The Measles Imperative: Communicate, Educate, Vaccinate!

Measles certainly is a matter of great interest in the United States. In recent weeks, we have seen the true effects of the measles outbreak,1 which has sparked awareness of the need for the vaccine among the general public. We as health care professionals need to vaccinate as many persons who are susceptible and unvaccinated as quickly as possible. That will end the outbreak and further ensure that future importations of measles from abroad will not spread widely in the United States.


We currently have an array of vaccine-preventable diseases. The infant, child, and adolescent immunization program2 in this country has been so successful in reducing and eliminating many of these diseases from our population, such that we no longer have striking disparities by urban or rural location, by income, or by race. That means we now have 1 or 2 generations of individuals who have not seen these diseases and are not familiar with them. If you are not familiar with them, then you may not respect them or may even fear them. If you do not respect the disease, then it is difficult to value the vaccine.

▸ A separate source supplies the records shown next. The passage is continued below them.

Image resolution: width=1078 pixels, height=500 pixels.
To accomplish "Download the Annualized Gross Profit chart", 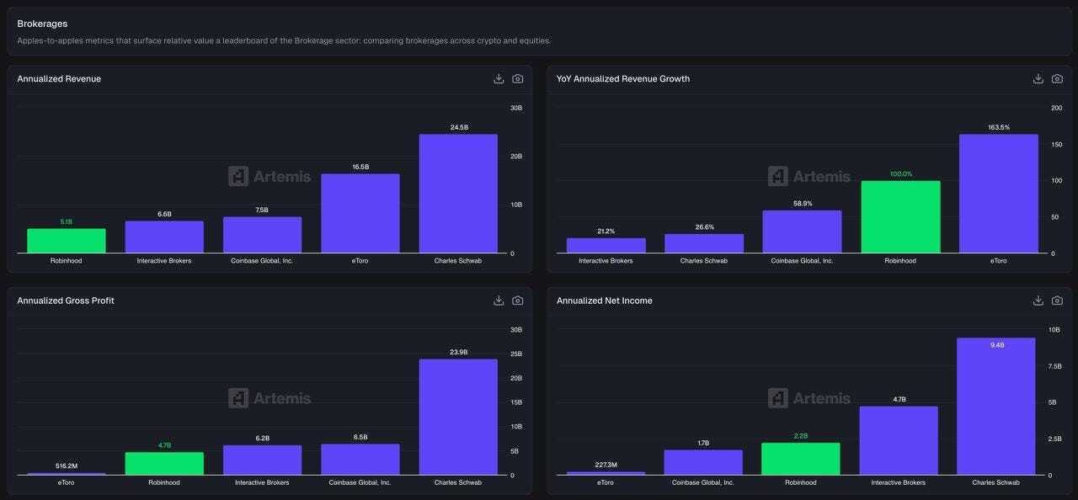I will tap(499, 301).
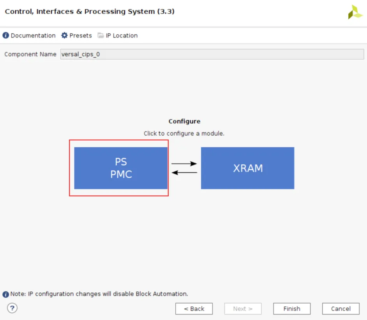Screen dimensions: 367x320
Task: Open the Documentation link text
Action: [x=33, y=35]
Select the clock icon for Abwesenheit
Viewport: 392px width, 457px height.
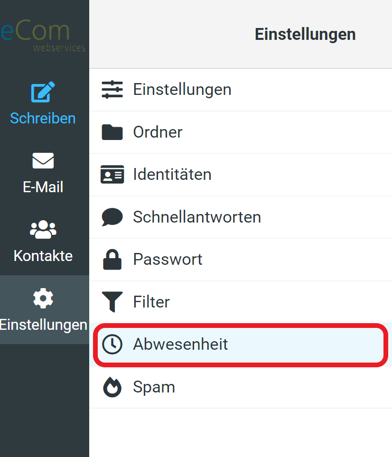pos(112,344)
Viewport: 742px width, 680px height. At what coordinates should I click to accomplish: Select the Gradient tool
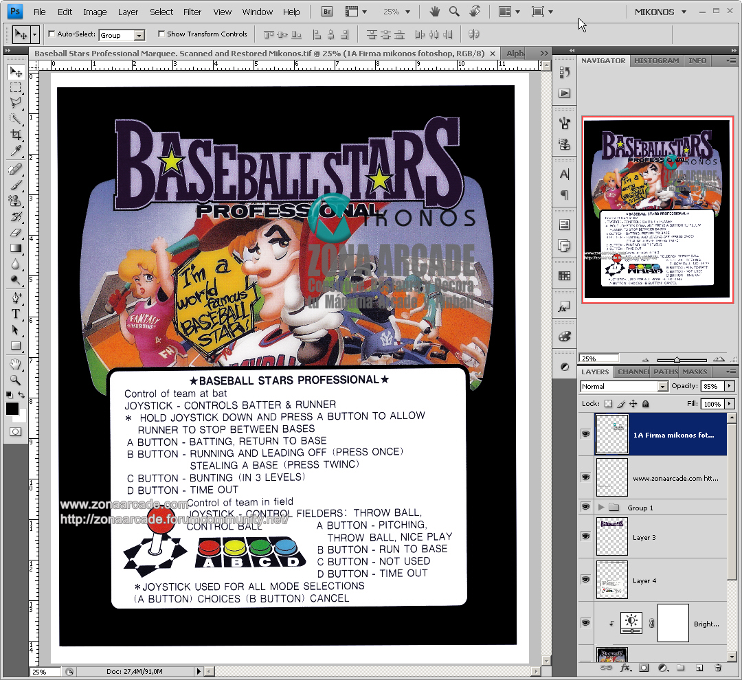15,249
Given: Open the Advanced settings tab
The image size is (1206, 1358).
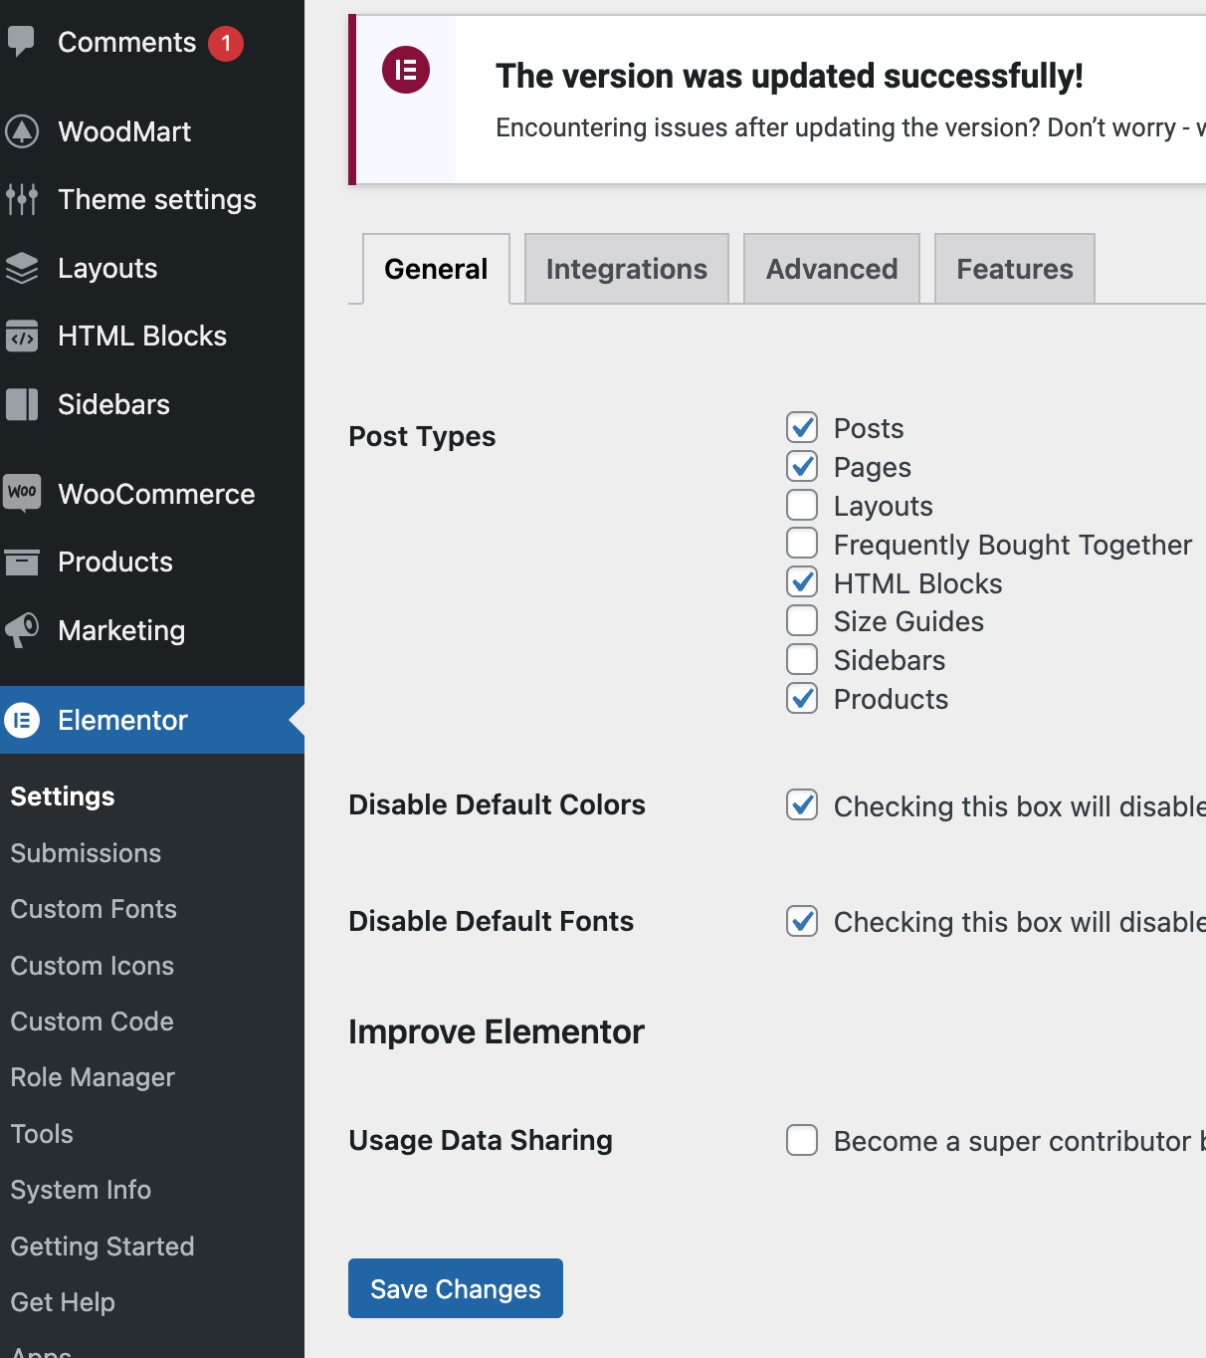Looking at the screenshot, I should tap(832, 269).
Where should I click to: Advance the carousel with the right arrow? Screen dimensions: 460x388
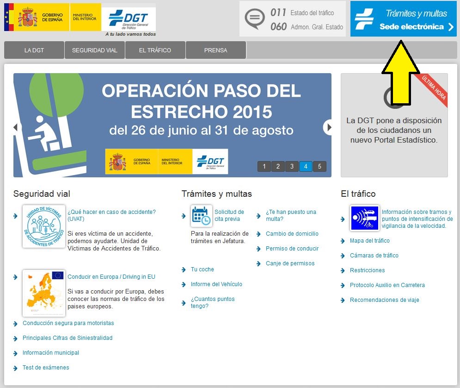point(328,126)

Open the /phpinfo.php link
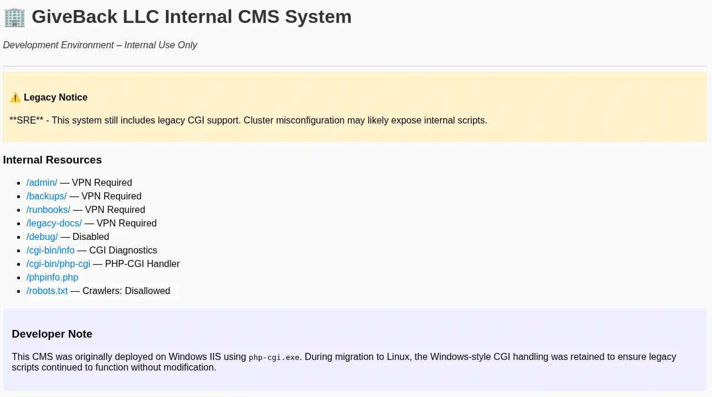click(x=52, y=278)
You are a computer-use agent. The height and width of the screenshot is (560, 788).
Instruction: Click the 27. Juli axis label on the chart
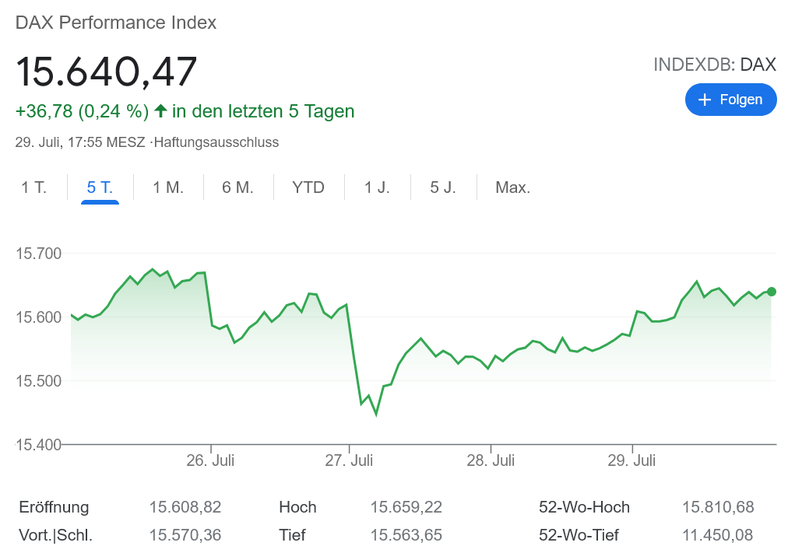point(350,460)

In addition, because we have more vaccines now, children are being simultaneously vaccinated with a number of vaccines—sometimes 3 or 4 immunizations at one time—which can cause stress not only for the child being vaccinated, but also for the parents. Both of these factors have conspired to raise skepticism about our vaccination program. Pediatricians, family doctors, and public health officials are conducting “Vaccine 101,” if you will, daily—often multiple times daily—as parents come into the clinic or health department expressing hesitations, reservations, concerns, and skepticism about vaccines.

Education is key for the general population. We need to get as much good, solid education out there as possible. As health care providers, we need to listen very carefully to the individual concerns of each parent, and respect that concern. Then we can address that concern, not in an argumentative or confrontational manner, but in a manner of reassurance to help them put their concerns into context: We are vaccinating millions of children around the world, not just those in our community.


As public health experts, we must keep open communication at all times with the health care professionals in each community—many of whom might have never even seen a case of measles. We have to define the clinical features of measles and let providers know what to do if they have a suspect case. Are there specimens to be obtained? How do community health professionals transmit them to the laboratory? What are the consequences? How do you actually go about reporting a case quickly to the health department? The Centers for Disease Control and Prevention (CDC) and the National Foundation for Infectious Diseases both offer good resources on measles.3,4,5

Then, of course, health professionals are tasked with communicating information to, reassuring, and comforting the affected population. It takes a terrific amount of work, and if you have a small health department, it puts an extra strain on those few workers. They may have to call the state health department for assistance, depending on the extent of the outbreak.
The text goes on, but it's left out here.